The scrap of parchment around its leg unrolled like magic, lay flat in the air for a space, then rolled itself around the scaly leg again. The white hawk shot off desperately to the east, zigzagging as if to dodge pursuit and flying very close to the white floor, as if ready at any moment to dive into it.
A voice came out of the empty air at the point where the bird had been released, soliloquizing, “There's profit enow and more in this leaguer of Oomforafor of Stardock and the Khahkht of the Black Ice, if my ruse works — and it will! Dear devilish sisters, weep! — your lovers who defiled you are dead men already, though they still breathe and walk awhile. Delayed revenge long savored and denied is sweeter than swift. And sweetest of all when the ones you hate love, but are forced to kill, each other. For if my notes effect not that mebliss, my name's not Faroomfar! And now, wing sound-swift! my fleet steed of air, my viewless magic rug.”
* * *
The strange, low fog stayed thick and bitter cold, but Fafhrd's garb of reversed snow-fawn fur was snug. Gauntleted hand on the low figurehead — a hissing snow serpent — he gazed back with satisfaction from Sea Hawk's prow at his oarsmen, still rowing as strongly as when he'd first commanded them on sighting Mouser's red flare from the masthead. They were staunch lads, when kept busy and battered as needed. Nine of them tall as he, and three taller — his corporals Skullick and Mannimark and sergeant Skor, the last two hid by the fog where Skor clinked time at the stern. Each petty officer immediately commanded a squad of three men.

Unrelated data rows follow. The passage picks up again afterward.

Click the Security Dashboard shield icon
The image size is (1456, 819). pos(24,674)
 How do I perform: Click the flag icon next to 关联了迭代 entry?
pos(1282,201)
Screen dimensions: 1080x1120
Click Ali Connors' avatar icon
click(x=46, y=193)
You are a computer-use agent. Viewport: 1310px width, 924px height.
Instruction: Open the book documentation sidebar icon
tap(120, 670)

And Sea Hawk was a staunch sailing galley! — a little longer and narrower of beam and with much taller mast, rigged fore and aft, than the Gray Mouser's ship (though Fafhrd could not know that, never having seen Flotsam).
Yet he frowned slightly. Pelly should be back by now, provided Mouser had sent a return message, and the little gray man never lost chance to talk, wh
ether by tongue or pen. It was time he visited the top anyhow — the Mouser might burn another flare, and Skullick wake-dream on watch. But as he neared the mast, a seven-foot ghost loomed up — a ghost in turned gray otter's fur.

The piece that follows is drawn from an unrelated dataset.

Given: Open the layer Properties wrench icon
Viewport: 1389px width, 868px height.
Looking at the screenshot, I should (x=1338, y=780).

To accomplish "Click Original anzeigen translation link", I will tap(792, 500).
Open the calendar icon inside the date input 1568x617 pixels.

“How now, Skullick?” Fafhrd rasped, looking up their half span's difference in height. “Why have you left your station? Speak swiftly, scum!” And without other warning or preparation, he struck his corporal major a short-traveling jolt in the midriff that jarred him back a step and (rather illogically) robbed him of most of the breath he had to speak with.
“It's cold… as witch's womb… up there,” Skullick gasped with pain and difficulty. “And my relief's… o'erdue.”
“From now on you'll wait on station for your relief until Hell freezes over, and haply you too. But you're relieved.” And Fafhrd struck him again in the same crucial spot. “Now water the rowers, four measures of water to one of usquebaugh — and if you take more than two gulps of the last, I'll surely know!”
He turned away abruptly, reached the mast in two strides, and climbed it rhythmically by the pins of its bronze collars, past the mainyard, to which the big sail was snugly furled, past the peak, until his gloved hands gripped the short horizontal bar of the crow's-perch. As he drew himself up by them, it was a wonder how the fog gave way without gradation to star-ceilinged air, as though a fine film, impalpable yet tough, confined the ice motes, held them down. When he stood on the bar and straightened himself, he was waist-deep in fog so thick he could barely see his feet. He and the mast top were scudding through a pearly sea, strongly propelled by the invisible rowers below. The stars told him Sea Hawk was still headed due west. His sense of direction had worked truly in the fog below. Good!